Physical AI Agent Capabilities

Physical AI Agents are designed to translate natural language instructions into executable robotics and computer vision code using the Telekinesis Skill Library. They operate at the code generation layer, composing Skills into structured programs that can be run in standard Python environments.

This section describes what Physical AI Agents can and cannot do in practice.

Core Capabilities

End-to-End Orchestration

Physical AI Agents generate complete perception-to-action pipelines from a single instruction. Rather than producing isolated code snippets, they reason about the full task — selecting the right Skills, chaining them in the correct order, and handling the data flow between steps. This includes everything from camera capture and object detection through to 3D pose estimation and robot motion commands.

Skill Discovery

Physical AI Agents understand the Telekinesis Skill Library and can identify the right Skills for your problem. Ask a question in natural language and the agent will surface the relevant Skills, explain when to use each one, and show how to combine them — without you needing to browse documentation first.

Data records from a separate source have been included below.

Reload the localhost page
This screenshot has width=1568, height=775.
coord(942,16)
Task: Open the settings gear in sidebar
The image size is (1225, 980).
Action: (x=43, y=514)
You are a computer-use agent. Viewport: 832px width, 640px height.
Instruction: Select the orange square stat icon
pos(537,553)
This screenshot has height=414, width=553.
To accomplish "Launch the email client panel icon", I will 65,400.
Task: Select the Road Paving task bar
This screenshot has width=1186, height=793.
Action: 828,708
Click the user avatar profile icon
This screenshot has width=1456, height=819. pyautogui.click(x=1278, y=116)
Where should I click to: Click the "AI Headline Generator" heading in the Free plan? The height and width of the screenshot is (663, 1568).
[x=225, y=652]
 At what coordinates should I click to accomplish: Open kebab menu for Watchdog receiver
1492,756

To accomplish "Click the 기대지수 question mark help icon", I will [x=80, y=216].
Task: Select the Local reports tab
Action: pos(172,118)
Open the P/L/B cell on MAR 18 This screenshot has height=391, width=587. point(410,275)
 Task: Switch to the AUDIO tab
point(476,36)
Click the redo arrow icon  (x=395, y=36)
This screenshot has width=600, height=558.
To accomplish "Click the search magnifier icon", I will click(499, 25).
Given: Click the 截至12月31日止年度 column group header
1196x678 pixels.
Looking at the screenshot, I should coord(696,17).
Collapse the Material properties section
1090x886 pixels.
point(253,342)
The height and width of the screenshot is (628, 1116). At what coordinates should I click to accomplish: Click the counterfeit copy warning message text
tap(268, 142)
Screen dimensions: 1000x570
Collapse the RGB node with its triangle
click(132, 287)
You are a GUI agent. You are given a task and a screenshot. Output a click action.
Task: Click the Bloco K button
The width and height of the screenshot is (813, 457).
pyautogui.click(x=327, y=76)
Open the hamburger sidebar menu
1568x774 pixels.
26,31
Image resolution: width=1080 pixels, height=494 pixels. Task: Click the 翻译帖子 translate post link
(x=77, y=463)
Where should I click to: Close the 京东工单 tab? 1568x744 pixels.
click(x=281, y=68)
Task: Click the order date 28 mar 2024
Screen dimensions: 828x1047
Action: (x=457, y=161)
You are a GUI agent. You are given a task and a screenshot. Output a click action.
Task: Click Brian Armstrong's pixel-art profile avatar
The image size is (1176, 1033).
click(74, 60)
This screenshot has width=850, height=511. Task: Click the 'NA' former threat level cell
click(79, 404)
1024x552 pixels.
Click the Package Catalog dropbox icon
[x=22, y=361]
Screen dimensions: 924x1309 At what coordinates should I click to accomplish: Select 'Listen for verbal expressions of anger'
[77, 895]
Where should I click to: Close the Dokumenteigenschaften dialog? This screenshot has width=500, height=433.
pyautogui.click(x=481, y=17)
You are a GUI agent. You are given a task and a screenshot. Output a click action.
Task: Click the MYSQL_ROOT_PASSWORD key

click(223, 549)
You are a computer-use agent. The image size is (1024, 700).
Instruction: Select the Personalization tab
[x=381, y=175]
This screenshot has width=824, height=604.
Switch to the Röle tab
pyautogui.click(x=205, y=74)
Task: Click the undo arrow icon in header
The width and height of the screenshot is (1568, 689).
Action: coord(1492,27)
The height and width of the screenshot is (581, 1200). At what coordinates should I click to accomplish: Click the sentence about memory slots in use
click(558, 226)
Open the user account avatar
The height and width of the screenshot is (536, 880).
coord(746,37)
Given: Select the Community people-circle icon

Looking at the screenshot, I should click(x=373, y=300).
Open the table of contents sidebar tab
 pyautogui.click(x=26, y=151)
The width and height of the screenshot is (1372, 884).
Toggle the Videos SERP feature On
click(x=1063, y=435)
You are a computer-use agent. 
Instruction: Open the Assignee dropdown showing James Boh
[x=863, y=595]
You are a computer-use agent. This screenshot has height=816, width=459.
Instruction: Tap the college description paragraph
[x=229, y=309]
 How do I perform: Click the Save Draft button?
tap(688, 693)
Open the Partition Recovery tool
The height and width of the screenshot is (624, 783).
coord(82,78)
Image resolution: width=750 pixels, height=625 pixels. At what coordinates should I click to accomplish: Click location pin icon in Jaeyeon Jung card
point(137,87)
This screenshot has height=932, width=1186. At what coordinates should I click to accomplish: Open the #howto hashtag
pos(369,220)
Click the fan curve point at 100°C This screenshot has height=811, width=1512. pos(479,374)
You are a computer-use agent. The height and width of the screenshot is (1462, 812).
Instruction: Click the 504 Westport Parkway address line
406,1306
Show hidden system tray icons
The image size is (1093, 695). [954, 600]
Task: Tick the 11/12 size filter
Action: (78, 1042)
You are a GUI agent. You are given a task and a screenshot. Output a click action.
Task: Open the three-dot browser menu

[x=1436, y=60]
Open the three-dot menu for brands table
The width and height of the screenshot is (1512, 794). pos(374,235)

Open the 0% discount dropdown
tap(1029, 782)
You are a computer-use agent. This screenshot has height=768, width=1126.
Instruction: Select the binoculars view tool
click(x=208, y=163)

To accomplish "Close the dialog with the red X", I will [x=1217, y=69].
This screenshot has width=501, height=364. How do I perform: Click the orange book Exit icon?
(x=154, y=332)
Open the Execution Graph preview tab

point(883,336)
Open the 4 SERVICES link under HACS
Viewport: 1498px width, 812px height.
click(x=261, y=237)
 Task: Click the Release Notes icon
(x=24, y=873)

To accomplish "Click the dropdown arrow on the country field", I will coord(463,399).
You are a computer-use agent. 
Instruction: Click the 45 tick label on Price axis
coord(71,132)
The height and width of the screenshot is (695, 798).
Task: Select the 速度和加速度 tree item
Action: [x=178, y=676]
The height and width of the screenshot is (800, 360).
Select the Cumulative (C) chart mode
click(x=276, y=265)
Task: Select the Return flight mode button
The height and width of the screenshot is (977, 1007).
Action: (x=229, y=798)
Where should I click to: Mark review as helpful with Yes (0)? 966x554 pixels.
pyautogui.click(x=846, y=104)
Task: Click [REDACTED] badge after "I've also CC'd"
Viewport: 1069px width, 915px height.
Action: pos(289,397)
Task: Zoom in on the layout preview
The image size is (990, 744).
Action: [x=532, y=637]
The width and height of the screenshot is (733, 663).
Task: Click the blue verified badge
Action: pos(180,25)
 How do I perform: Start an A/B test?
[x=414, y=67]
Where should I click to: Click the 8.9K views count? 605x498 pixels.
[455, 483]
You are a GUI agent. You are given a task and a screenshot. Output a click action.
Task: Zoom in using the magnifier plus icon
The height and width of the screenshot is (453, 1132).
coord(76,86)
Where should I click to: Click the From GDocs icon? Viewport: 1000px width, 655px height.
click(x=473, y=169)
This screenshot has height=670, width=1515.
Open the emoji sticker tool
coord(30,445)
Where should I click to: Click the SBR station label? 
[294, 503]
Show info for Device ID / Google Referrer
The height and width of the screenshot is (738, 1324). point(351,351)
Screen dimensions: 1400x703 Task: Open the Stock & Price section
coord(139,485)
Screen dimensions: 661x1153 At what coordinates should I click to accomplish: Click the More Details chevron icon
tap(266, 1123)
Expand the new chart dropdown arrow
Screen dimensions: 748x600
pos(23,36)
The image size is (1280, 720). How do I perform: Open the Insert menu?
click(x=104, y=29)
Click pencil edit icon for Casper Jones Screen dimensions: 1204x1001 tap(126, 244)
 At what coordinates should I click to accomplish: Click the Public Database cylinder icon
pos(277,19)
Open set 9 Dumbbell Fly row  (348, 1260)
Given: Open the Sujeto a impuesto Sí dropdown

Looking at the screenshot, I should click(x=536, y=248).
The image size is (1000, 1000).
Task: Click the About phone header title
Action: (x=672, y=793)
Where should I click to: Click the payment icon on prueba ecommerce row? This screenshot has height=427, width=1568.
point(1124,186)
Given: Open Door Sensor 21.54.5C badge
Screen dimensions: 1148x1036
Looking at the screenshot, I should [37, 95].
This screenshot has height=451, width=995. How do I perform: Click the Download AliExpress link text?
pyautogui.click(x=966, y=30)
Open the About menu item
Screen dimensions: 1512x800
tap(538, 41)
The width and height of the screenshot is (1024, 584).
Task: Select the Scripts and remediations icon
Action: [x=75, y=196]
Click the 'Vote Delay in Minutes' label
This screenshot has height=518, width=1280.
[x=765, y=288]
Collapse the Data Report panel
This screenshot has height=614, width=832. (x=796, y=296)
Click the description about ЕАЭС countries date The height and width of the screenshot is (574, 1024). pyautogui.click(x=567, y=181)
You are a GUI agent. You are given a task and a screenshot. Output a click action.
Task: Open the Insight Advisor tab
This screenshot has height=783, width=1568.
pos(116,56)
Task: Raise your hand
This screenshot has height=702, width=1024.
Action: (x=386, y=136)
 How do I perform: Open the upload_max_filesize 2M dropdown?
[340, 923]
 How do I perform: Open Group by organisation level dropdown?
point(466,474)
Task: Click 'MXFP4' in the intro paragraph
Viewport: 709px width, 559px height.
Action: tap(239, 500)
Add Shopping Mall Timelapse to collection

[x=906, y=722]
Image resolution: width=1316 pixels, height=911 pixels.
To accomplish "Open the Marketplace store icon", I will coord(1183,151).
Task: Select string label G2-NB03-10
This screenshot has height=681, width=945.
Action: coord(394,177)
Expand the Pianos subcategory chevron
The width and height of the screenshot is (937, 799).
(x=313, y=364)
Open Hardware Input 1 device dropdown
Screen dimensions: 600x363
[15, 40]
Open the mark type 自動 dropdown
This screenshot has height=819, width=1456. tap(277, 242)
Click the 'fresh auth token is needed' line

Code Generation & Refinement

Physical AI Agents can:

  • Generate executable Python code from natural language instructions
  • Select and compose Telekinesis Skills into functional pipelines
  • Build multi-step programs (e.g., detect → filter → track → output)
  • Adapt generated code through conversational follow-up
  • Produce structured outputs suitable for robotics and perception systems

Supported Task Types

Physical AI Agents are optimized for tasks involving perception, vision, and structured automation.

Vision Tasks

  • Object detection in images and video streams
  • Real-time webcam-based detection pipelines
  • Classification of visual inputs
  • Bounding box generation and annotation

3D & Point Cloud Tasks

  • Point cloud filtering, segmentation, and transformation
  • 3D pose estimation from RGB-D data
  • Pick pose computation from depth-registered detections

Robotics Tasks

  • Vision-guided pick-and-place pipelines
  • Eye-in-hand camera calibration and projection workflows
  • Multi-step perception-to-motion code generation

Video & Streaming Tasks

  • Frame-by-frame processing pipelines
  • Multi-object tracking across time
  • Real-time inference workflows

System Boundaries

Physical AI Agents operate within defined constraints:

  • No direct control of physical robots or hardware execution
  • No access to file systems or external project environments
  • No execution outside the provided Skill-based environment
  • No implicit system or workspace awareness

All outputs are generated as code that must be explicitly executed in a supported environment.

What Makes This System Different

Unlike end-to-end robotics policies, Physical AI Agents operate at the code generation layer rather than the control layer.

This enables:

  • Composability — complex behaviors built from reusable Skills
  • Transparency — generated logic is explicit and inspectable
  • Flexibility — output can be modified before execution
  • Modularity — Skills (including perception models) can be swapped or extended

Key Principle

Physical AI Agents do not directly perform actions. They generate structured programs that describe how actions should be executed using the Telekinesis Skill Library.

Their capability is defined by the Skills available to them and the structure of the generated code.